Heading into earnings season for the Canadian energy sector, Desjardins Securities analyst Chris MacCulloch sees rising downside risk for investors in the short term. “Gravol, anyone? It’s certainly been a wild ride in the energy sector, consistent with the broader financial market turmoil, as we enter 3Q22 financial reporting, which kicks off next week,” he said.
Oil prices tumbled in the quarter as global economic prospects darkened following the fastest pace of interest rate hikes in a generation.

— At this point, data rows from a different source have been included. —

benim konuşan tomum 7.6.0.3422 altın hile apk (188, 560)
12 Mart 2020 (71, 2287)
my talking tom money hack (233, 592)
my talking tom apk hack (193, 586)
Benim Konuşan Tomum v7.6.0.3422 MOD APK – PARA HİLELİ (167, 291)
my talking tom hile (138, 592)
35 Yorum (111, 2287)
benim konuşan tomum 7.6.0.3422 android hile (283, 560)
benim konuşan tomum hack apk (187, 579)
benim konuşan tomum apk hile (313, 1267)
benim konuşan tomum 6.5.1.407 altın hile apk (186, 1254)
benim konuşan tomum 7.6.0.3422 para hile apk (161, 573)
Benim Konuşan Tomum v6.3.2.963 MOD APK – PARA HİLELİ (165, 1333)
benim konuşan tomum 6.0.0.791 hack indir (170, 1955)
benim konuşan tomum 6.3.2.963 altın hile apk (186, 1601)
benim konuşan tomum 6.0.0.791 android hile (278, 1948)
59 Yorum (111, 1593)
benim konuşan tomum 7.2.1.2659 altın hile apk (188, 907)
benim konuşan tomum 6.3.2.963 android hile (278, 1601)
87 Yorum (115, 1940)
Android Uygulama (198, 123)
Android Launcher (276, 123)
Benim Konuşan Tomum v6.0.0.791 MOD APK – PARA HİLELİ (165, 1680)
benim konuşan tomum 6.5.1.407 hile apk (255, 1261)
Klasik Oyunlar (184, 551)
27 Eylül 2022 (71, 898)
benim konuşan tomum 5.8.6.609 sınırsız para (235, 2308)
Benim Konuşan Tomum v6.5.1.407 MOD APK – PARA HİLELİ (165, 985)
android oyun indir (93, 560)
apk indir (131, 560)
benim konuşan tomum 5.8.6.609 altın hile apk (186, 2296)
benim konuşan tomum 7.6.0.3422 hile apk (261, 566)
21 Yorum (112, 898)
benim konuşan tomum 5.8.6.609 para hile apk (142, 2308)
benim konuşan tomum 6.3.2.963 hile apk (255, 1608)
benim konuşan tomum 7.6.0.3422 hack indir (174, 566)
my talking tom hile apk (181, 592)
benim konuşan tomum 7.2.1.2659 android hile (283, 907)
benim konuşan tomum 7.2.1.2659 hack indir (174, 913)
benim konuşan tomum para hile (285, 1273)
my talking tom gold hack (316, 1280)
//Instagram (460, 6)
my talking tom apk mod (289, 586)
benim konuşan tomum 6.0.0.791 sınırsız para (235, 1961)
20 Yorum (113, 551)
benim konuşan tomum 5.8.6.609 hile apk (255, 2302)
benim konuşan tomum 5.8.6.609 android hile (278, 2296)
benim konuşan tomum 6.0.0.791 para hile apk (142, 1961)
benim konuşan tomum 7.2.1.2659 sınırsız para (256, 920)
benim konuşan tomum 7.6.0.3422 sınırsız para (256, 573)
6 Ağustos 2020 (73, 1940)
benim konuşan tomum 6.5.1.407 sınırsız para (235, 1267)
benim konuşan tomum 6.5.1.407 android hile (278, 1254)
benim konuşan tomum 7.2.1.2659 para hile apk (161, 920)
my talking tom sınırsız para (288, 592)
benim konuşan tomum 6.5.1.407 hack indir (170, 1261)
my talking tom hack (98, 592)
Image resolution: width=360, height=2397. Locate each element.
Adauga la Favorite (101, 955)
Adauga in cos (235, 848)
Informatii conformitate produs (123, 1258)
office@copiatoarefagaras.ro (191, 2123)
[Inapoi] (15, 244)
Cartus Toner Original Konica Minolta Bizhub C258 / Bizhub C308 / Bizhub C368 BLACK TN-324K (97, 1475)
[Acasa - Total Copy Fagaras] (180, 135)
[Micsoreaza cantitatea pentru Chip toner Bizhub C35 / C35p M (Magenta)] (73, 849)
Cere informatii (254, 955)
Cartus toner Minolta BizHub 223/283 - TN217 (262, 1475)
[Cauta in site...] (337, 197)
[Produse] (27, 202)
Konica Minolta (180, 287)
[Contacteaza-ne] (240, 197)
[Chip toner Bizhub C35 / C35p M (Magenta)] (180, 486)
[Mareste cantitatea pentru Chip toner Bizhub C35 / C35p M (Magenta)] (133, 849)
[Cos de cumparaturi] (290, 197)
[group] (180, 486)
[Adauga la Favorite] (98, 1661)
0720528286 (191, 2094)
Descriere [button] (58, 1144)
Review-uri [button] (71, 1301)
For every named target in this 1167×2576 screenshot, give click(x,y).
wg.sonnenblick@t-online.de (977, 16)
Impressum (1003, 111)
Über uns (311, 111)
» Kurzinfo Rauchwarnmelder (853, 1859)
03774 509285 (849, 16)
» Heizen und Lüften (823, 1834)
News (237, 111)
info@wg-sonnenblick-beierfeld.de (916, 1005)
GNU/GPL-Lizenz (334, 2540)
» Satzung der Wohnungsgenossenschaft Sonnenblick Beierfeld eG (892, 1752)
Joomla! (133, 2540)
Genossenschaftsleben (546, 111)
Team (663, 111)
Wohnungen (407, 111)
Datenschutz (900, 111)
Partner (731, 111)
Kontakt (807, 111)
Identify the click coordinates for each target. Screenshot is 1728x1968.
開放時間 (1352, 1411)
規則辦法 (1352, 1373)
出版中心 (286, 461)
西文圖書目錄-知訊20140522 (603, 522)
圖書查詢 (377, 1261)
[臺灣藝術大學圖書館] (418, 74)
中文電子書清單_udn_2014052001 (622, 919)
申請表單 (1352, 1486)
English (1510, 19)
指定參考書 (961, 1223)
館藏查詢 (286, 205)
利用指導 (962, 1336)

Meanwhile, the bullish setup for natural gas appears to be reaching its zenith due to a fresh wave of supply, which has eroded most of the US storage deficit in recent weeks.
Although softer commodity prices are obviously painful for producers, we believe they have been properly reflected in sector multiples, with most stocks still trading south of 3.0 times 2023 strip DACF [debt-adjusted cash flow] while offering FCF yields of more than 15 per cent.
Despite the gloomy economic outlook, we expect commodity prices to remain well-supported over the next 12 months, which should result in continued sector outperformance.”
Updating his commodity price forecast and making “minor” reductions to his financial forecast, Mr. MacCulloch tweaked his targets for several companies in his coverage universe.
For the dividend-paying stock, Pine Cliff Energy, his change is:
- Pine Cliff Energy Ltd. (PNE-T, “buy”) to $2.15 from $2.35.